Enterobacter sakazakii
Enterobacter sakazakii is an uncommon, but often fatal, invasive pathogen that causes bloodstream and central nervous system infections. The gram-negative, non-spore-forming, rod-shaped bacterium is from the family Enterobacteriaceae – the same family that E. coli O157:H7 belongs to.
While E. sakazakii has caused disease in all age groups, it is likely that immunocompromised or medically debilitated infants are more susceptible to infections with E. sakazakii. One contributing factor in infant cases could be that the stomach of newborns, especially of premature babies, is less acidic than that of adults. Several outbreaks traced to contaminated infant formula have occurred in neonatal intensive care units worldwide.
Symptoms of Enterobacter sakazakii Infection
Sepsis (bacteria in the blood), meningitis (inflammation of the lining of the brain), or necrotizing enterocolitis (severe intestinal infection) are common symptoms of Enterobacter sakazakii infection exhibited by infants. These can be accompanied by seizures, brain abscess, hydrocephalus, developmental delay, and death. Significant morbidity in the form of neurological deficits can result from infection, especially among those with bacterial meningitis and cerebritis. The authors of an article that appeared in the August 2006 issue of Emerging Infectious Diseases, a publication from the Centers for Disease Control and Prevention, assert that 40%–80% of infants infected with Enterobacter sakazakii die.
Detection and Treatment of Enterobacter sakazakii
Enterobacter sakazakii can be detected when it is isolated from clinical samples using standard methods for the isolation of Enterobacteriaceae, which include spreading or streaking an overnight Enterobacteriacae enrichment broth and growing the bacterium in a controlled environment. E. sakazakii has been isolated from human blood and tissue samples as well as from powdered milk formula.
There is very little known about virulence factors and pathogenicity of E. sakazakii. Some strains isolated in tissue cultures in the laboratory appear to indicate differences in virulence among E. sakazakii strains, and some strains may be non-pathogenic.
While the disease is usually responsive to antibiotic therapy, antibiotic resistance to drugs commonly used for initial treatment of suspected Enterobacter infection is increasing. Most forms for Enterobacter have developed resistance to first-generation cephalosporins and are becoming increasingly resistant to second- and third-generation cephalosporins. Long-term neurologic sequelae are well recognized.
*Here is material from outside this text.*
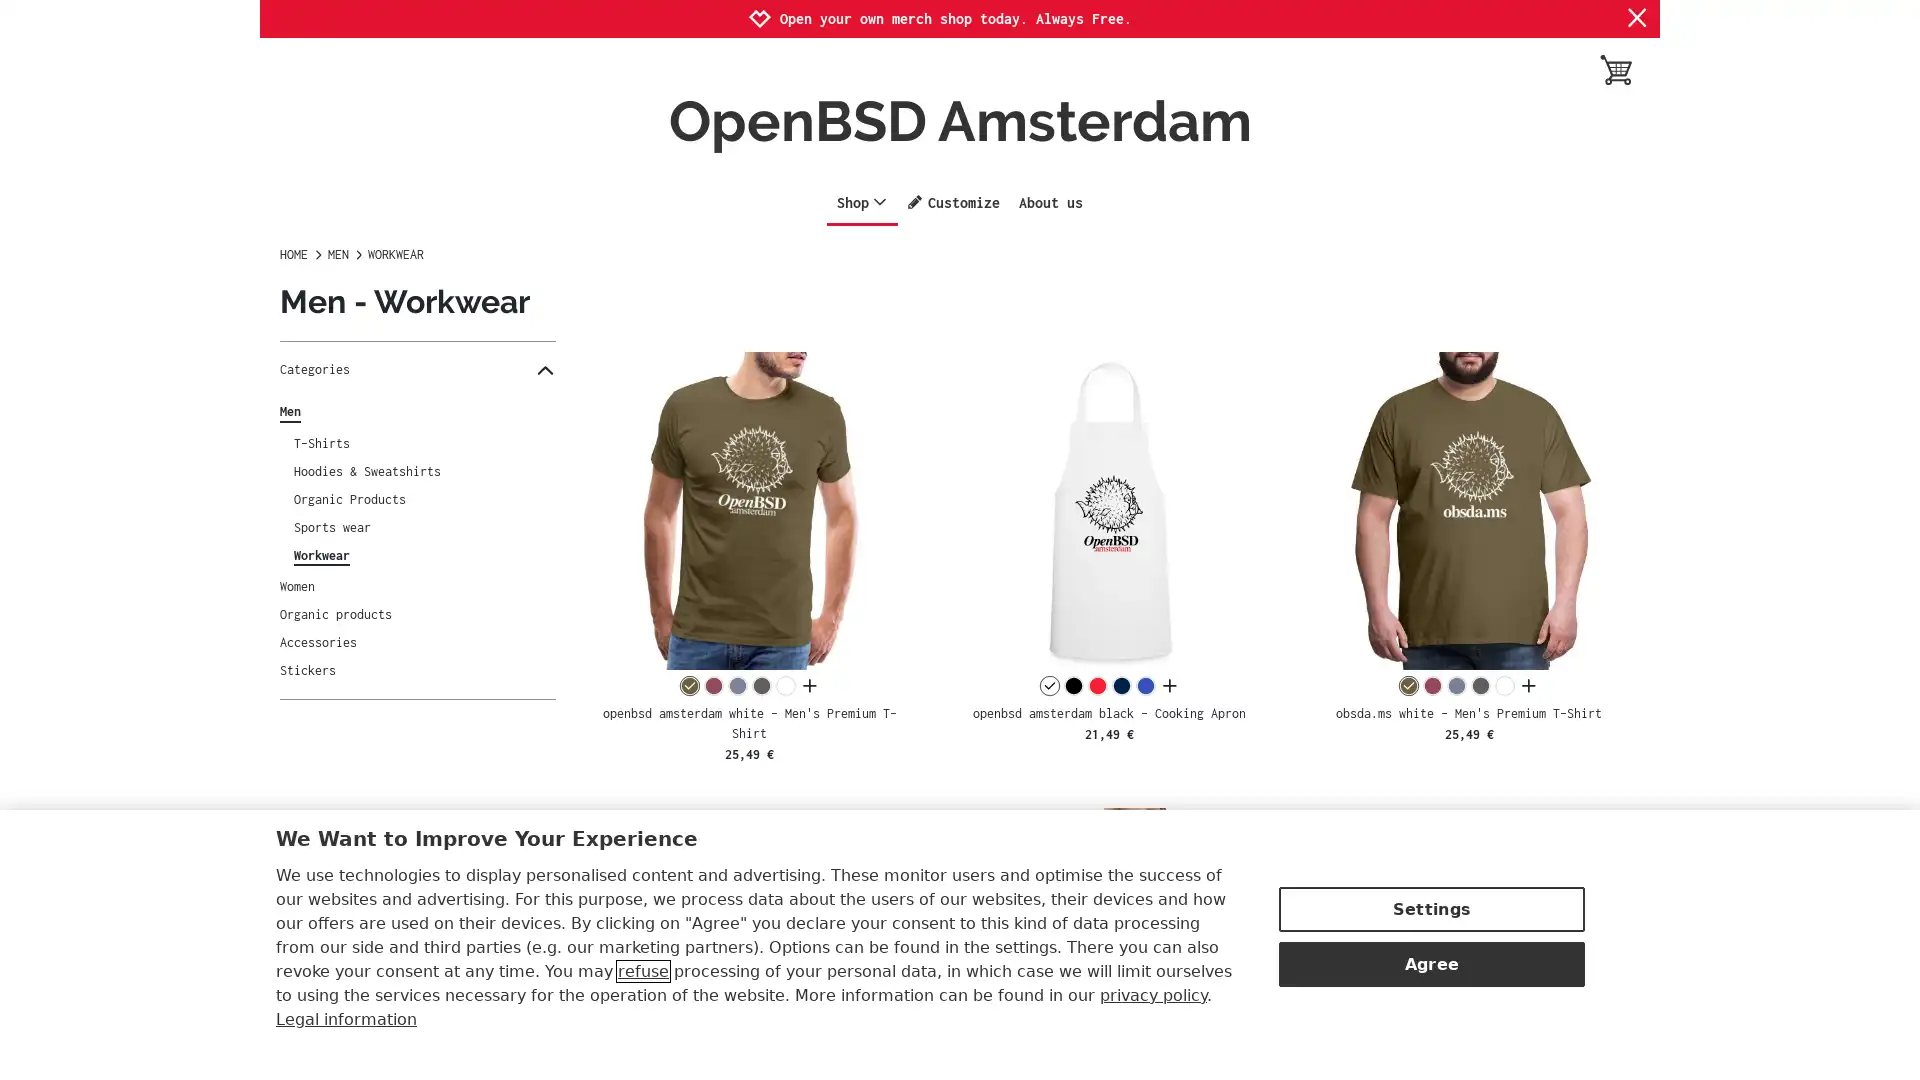  I want to click on charcoal grey, so click(760, 685).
Preventing Enterobacter sakazakii Infection
Although the reservoir of the organism is unknown in many cases, a growing number of outbreaks of infection among infants have provided compelling evidence that milk-based powdered infant formulas have served as the source of infection. In several investigations of outbreaks of E. sakazakii infection that occurred among infants in neonatal intensive care units, investigators were able to show both statistical and microbiological association between infection and powdered infant formula consumption.
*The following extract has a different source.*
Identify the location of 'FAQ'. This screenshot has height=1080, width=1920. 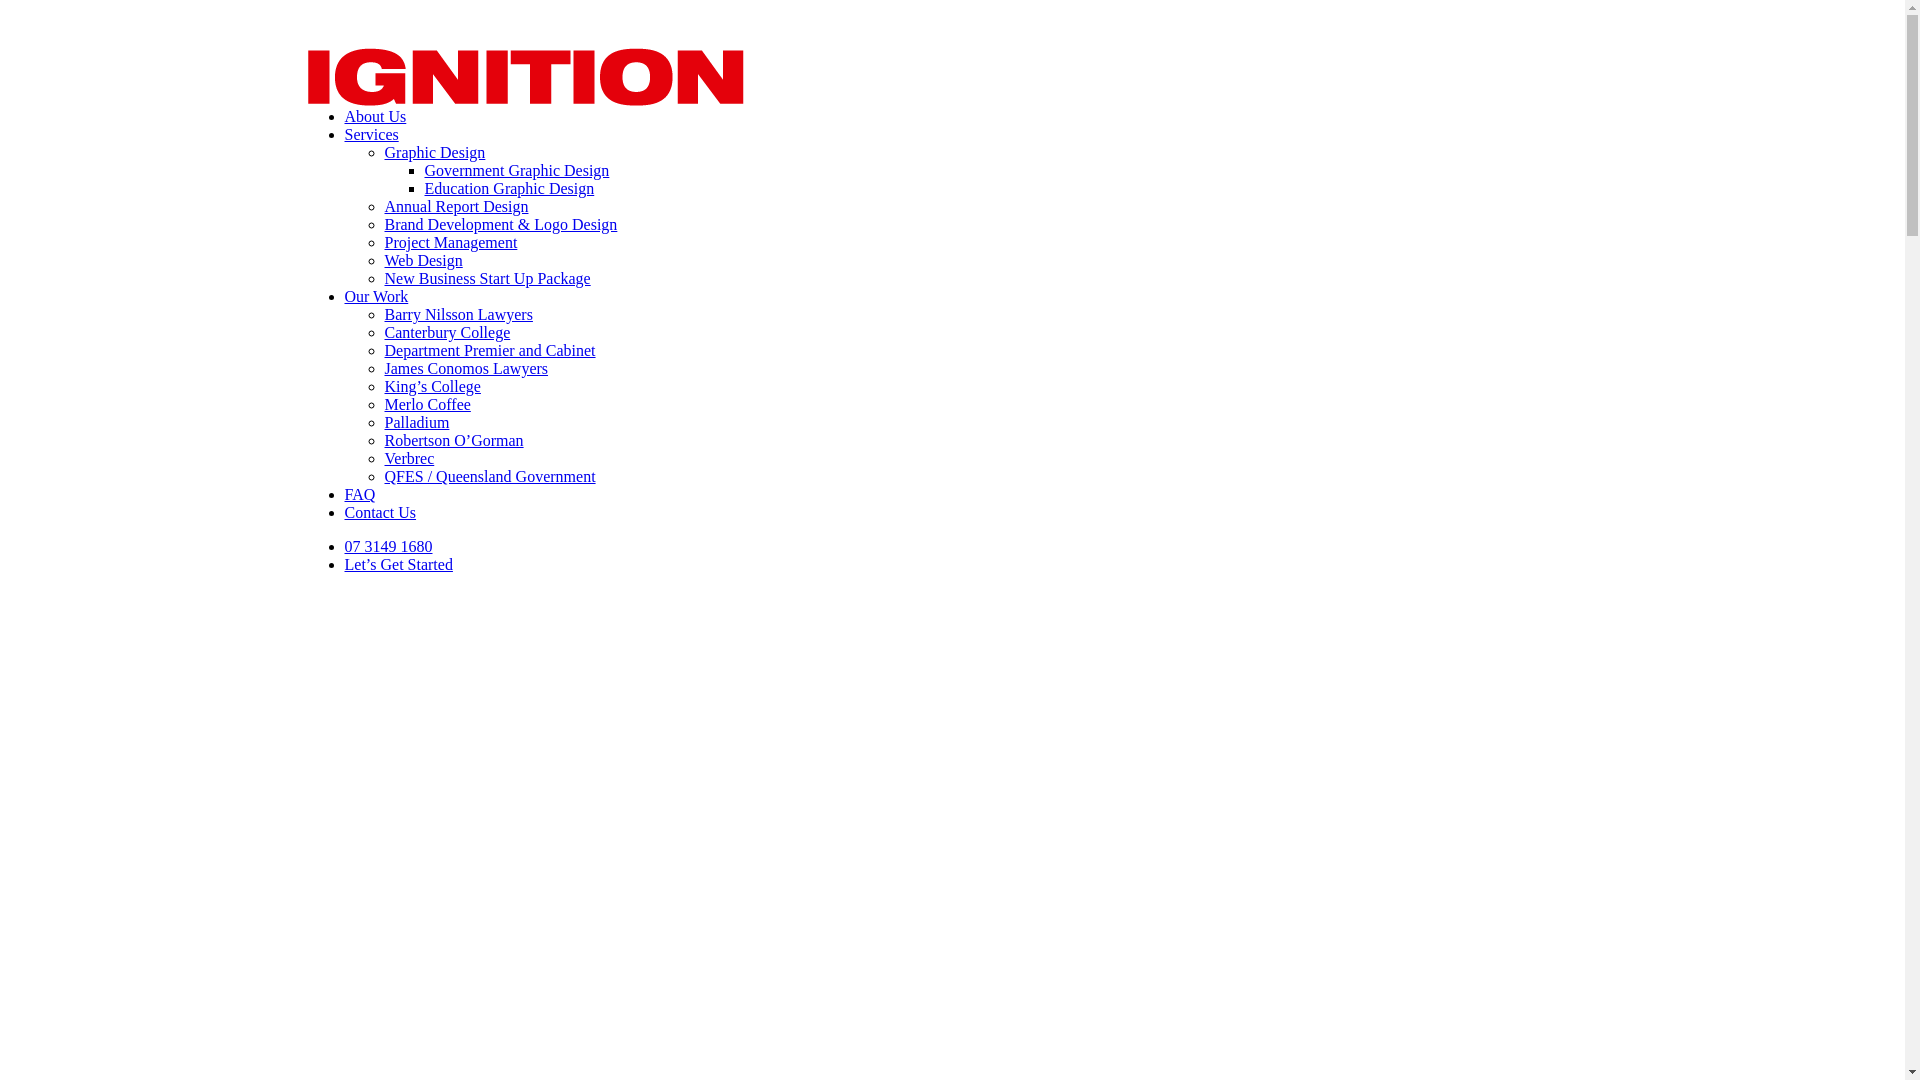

The FDA points out that powdered infant formulas are not commercially sterile products. Powdered milk-based infant formulas are heat-treated during processing, but unlike liquid formula products they are not subjected to high temperatures for sufficient time to make the final packaged product commercially sterile. Proper handling and use of infant formula products in the health-care setting is an important patient safety issue. Clinicians should be aware that powdered formulas are not sterile products and might contain opportunistic bacterial pathogens such as those in the family Enterobacteriacae, including E. sakazakii.
Risk for infection might depend on several factors, including the number of bacteria present in the product, handling after preparation, and underlying patient characteristics (e.g., immunosuppression, prematurity, or low birth weight). Because powdered formula is not sterile and can provide a good medium for growth, prolonged periods of storage or administration at room temperature might amplify the amount of bacteria already present. Health care providers might be able to reduce risks for hospitalized neonates by choosing alternatives to powdered formula when possible.
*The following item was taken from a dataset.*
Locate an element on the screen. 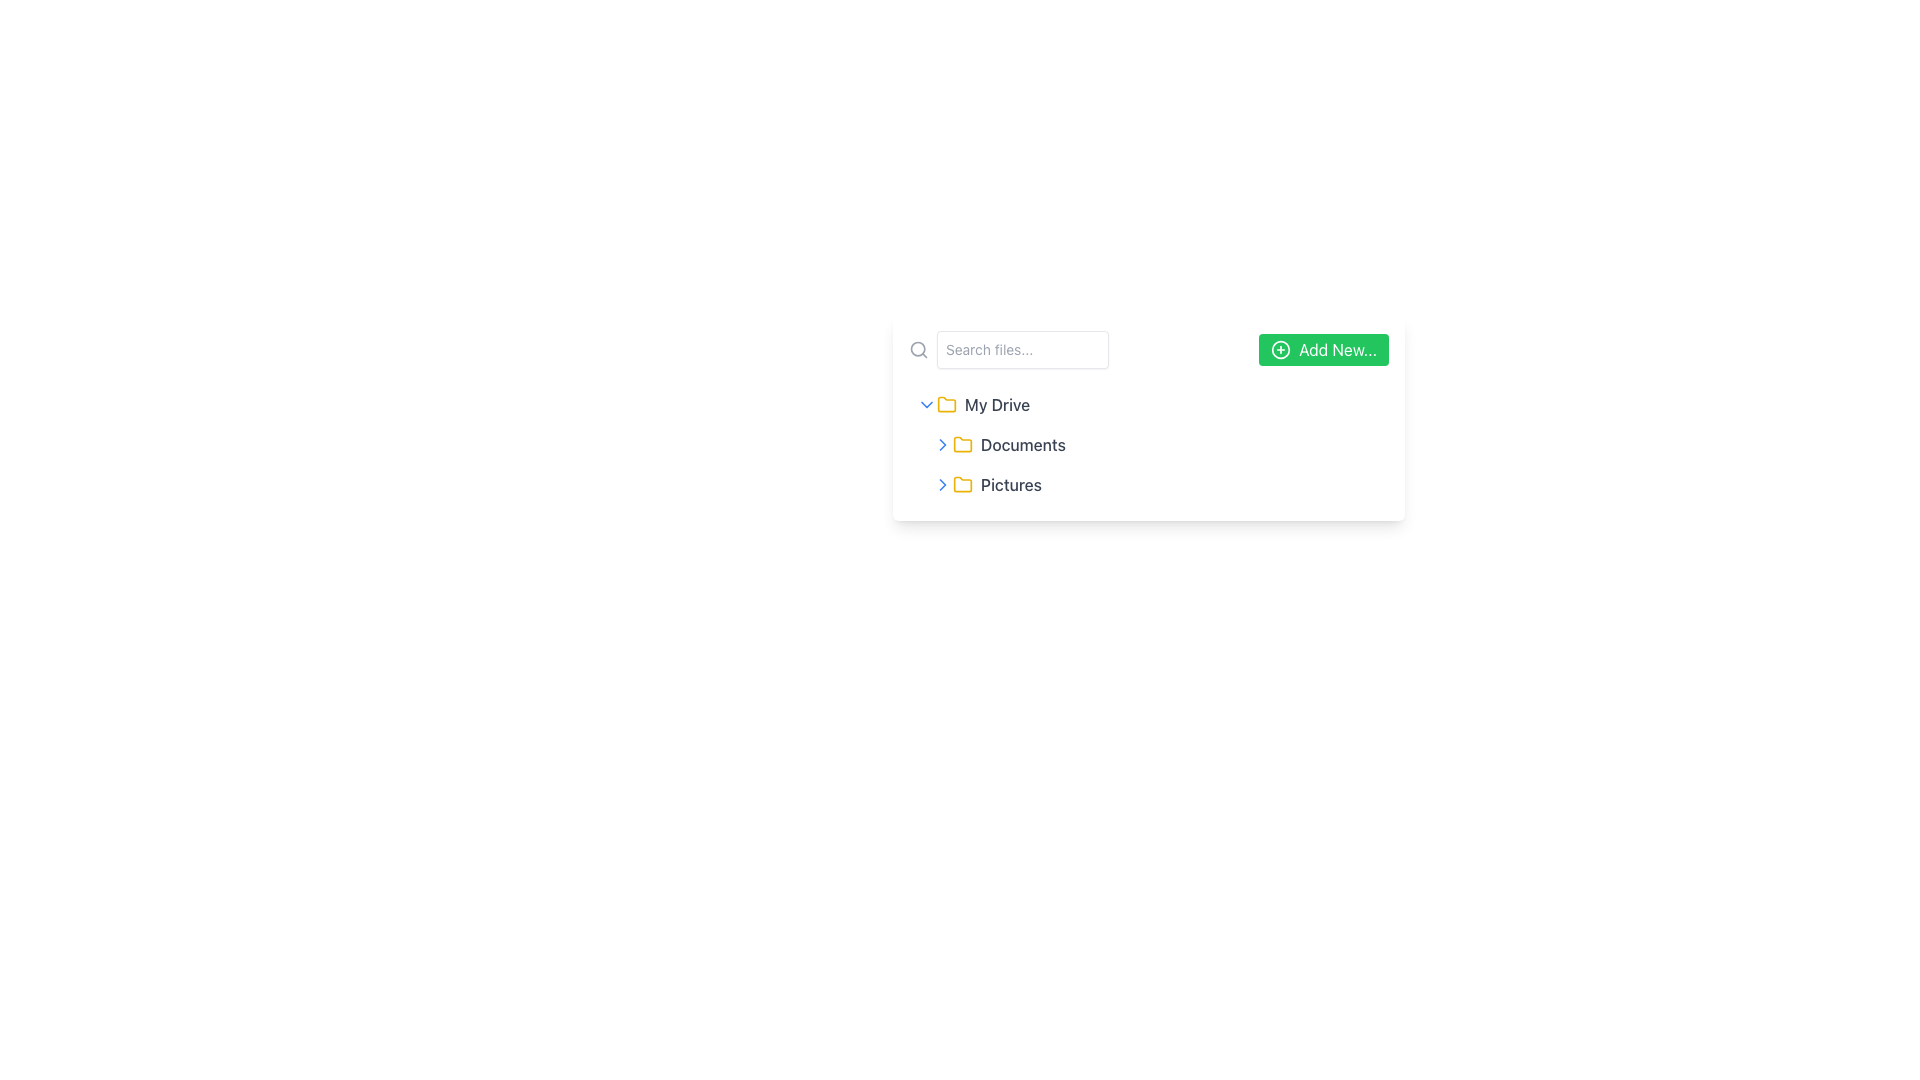 Image resolution: width=1920 pixels, height=1080 pixels. the text label displaying 'Pictures' in a medium-sized gray font, which is aligned with folder names in the list is located at coordinates (1011, 485).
FDA recommends that powdered infant formulas not be used in neonatal intensive care settings unless there is no alternative available. If the only option available to address the nutritional needs of a particular infant is a powdered formula, risks of infection can be reduced by:
- Preparing only a small amount of reconstituted formula for each feeding to reduce the quantity and time that formula is held at room temperature for consumption; Minimizing the holding time, whether at room temperature or while under refrigeration, before a reconstituted formula is fed; and
- Minimizing the “hang-time” (i.e., the amount of time a formula is at room temperature in the feeding bag and accompanying lines during enteral tube feeding), with no “hang-time” exceeding 4 hours. Longer times should be avoided because of the potential for significant microbial growth in reconstituted infant formula.